Had a problem getting the internet tonight but here now.
I'll just get to what I produced on the story today.
I'll just get to what I produced on the story today.
After sitting for a while, he stood gathered his water bottles and headed for the spring.
The trip was quicker this time, he didn’t take any time to re – examine what he had seen before and he wanted to get on with more exploring and to see if he could find anything that would suggest where he was.
He filled the bottles but left all but one beside the spring then picking up the trail again he struck off past the pool and followed a route that led around the bottom of the hill. Again other trails angled into the one he was following, a couple almost as well defined as the one he considered the main trail.
For the first quarter mile or so the scenery stayed much the same as what he had seen coming from the beach, then subtly at first a change in the tree species crept in, there was more fir, that gradually gave way to spruce and then suddenly was a mix of spruce, cedar and hemlock. Eventually the trail split and forked into two main trails. He hesitated for a second then struck off to his right and in a few minutes found that he was climbing a bit.

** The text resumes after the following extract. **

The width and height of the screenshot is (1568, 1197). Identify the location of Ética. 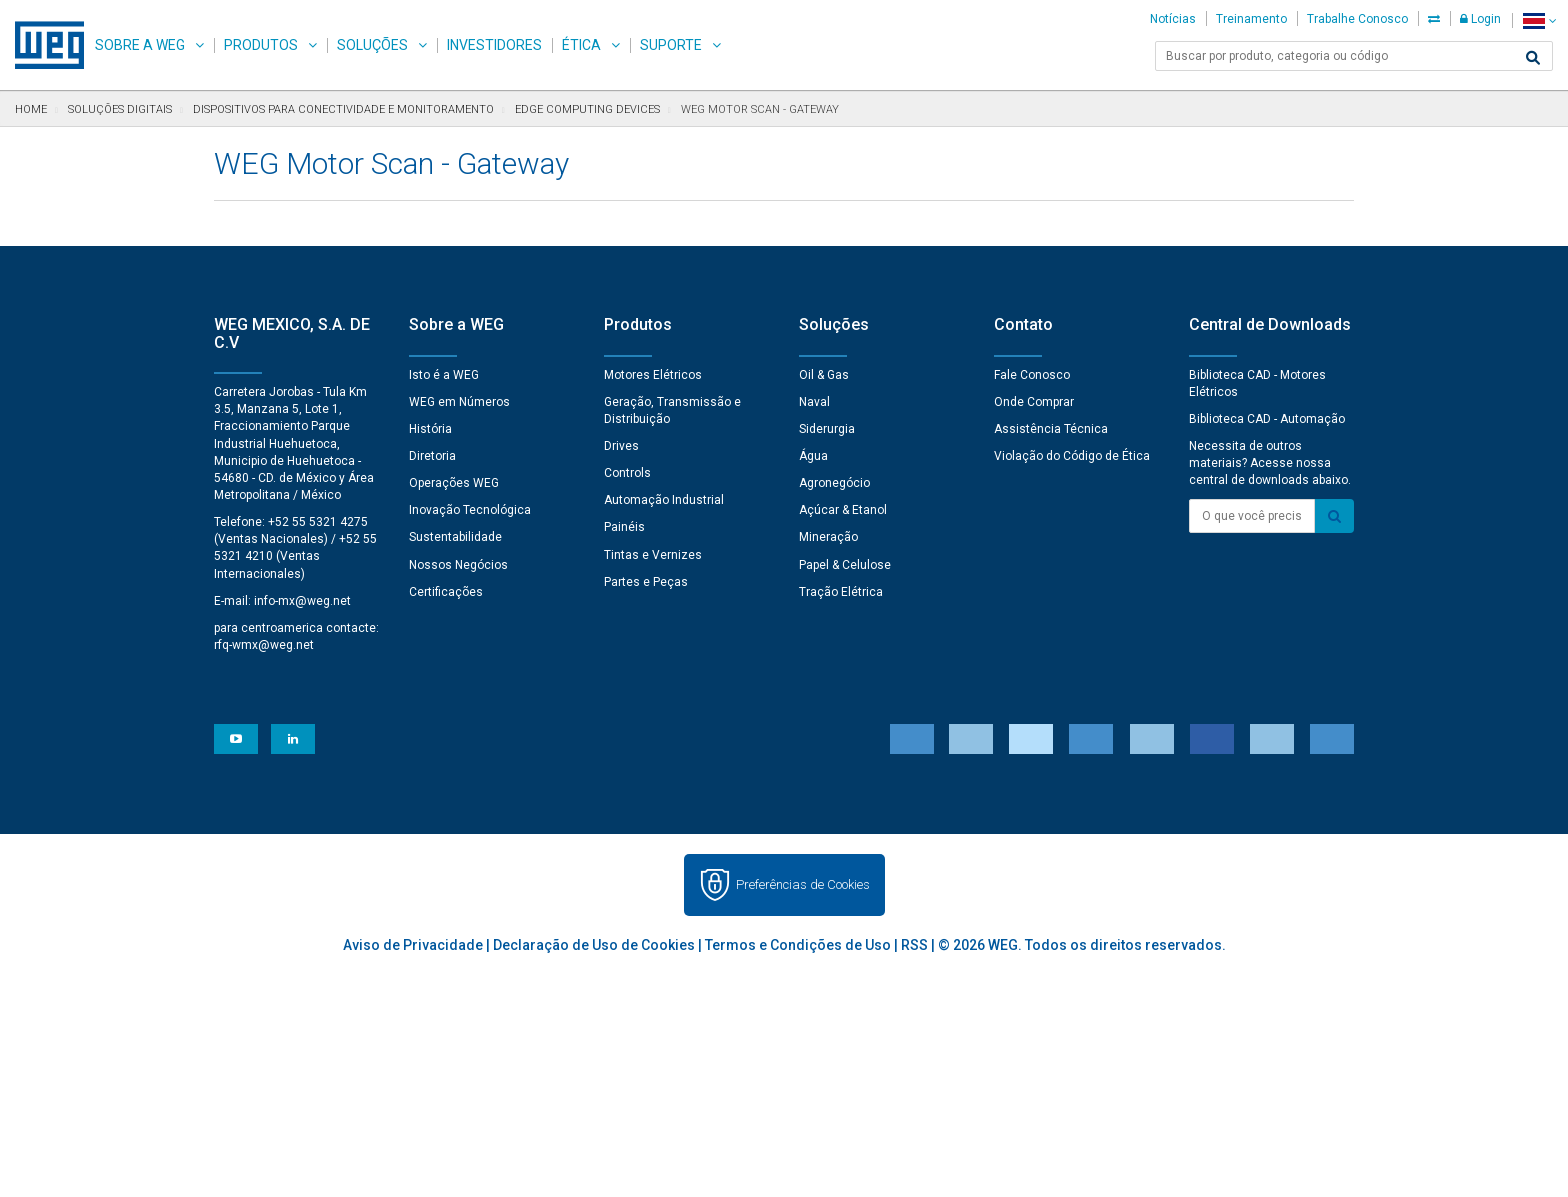
(581, 45).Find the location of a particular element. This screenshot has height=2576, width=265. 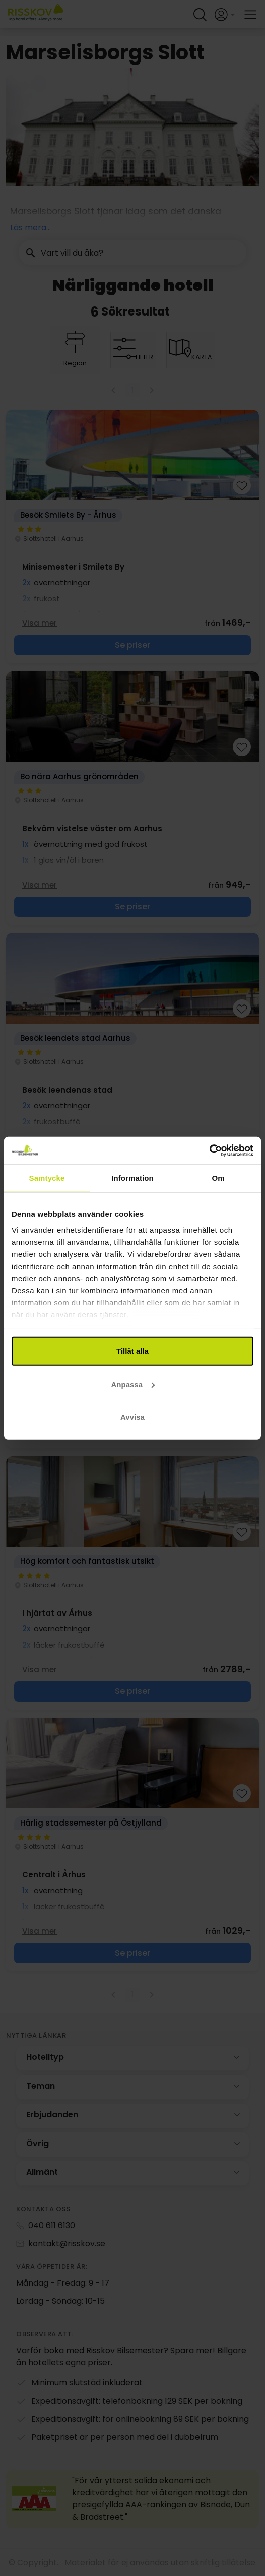

Avvisa is located at coordinates (132, 1417).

He contemplated turning and going back to take the other fork, but just as the thought occurred he spotted something that made him give a small gasp of surprise; there on a tree was the unmistakable mark of an axe! He looked ahead a few feet and yes, there was another and then another! He walked to the second one and looked at it closely; it wasn’t fresh, but it had been there for awhile, perhaps ten to fifteen years he guessed.
All thought of turning back disappeared from his mind he picked up his pace and hurried forward, every few yards there was another blaze and then he noticed that brush and smaller trees had been cut and twice he found where an old windfall had been chopped out to provide for passage.
“No doubt about it,” he said aloud. “Someone cleared this trail and I bet the animals have kept it open.”
The incline was slight and he kept moving forward at a rapid pace.
Some fifteen minutes after noticing the first blaze he suddenly walked out into a small clearing; across the twenty feet of the brushed in opening was a roughly built log cabin!
Bob paused for a few seconds scanning the open space, he saw at once a small area that definitely looked like it had been cultivated at one time. There, just outside of the shack door a few feet was what had once been a fire pit.
Excited now by his find, Bob ran over to the half open door and pushed it wide open.
Inside was a mess; squirrels had obviously found it convenient as a storage area as there was a small pile of fir cones and discarded cone bracts and cores in one corner.
There was a rough bed made from small poles along one wall and centered in an end wall was a barrel balanced off the floor on rocks from the top a stovepipe ran up to and out through the roof. A rough door with no hinges had been hacked in the front and the top dad been beaten down so that there was a relatively flat area.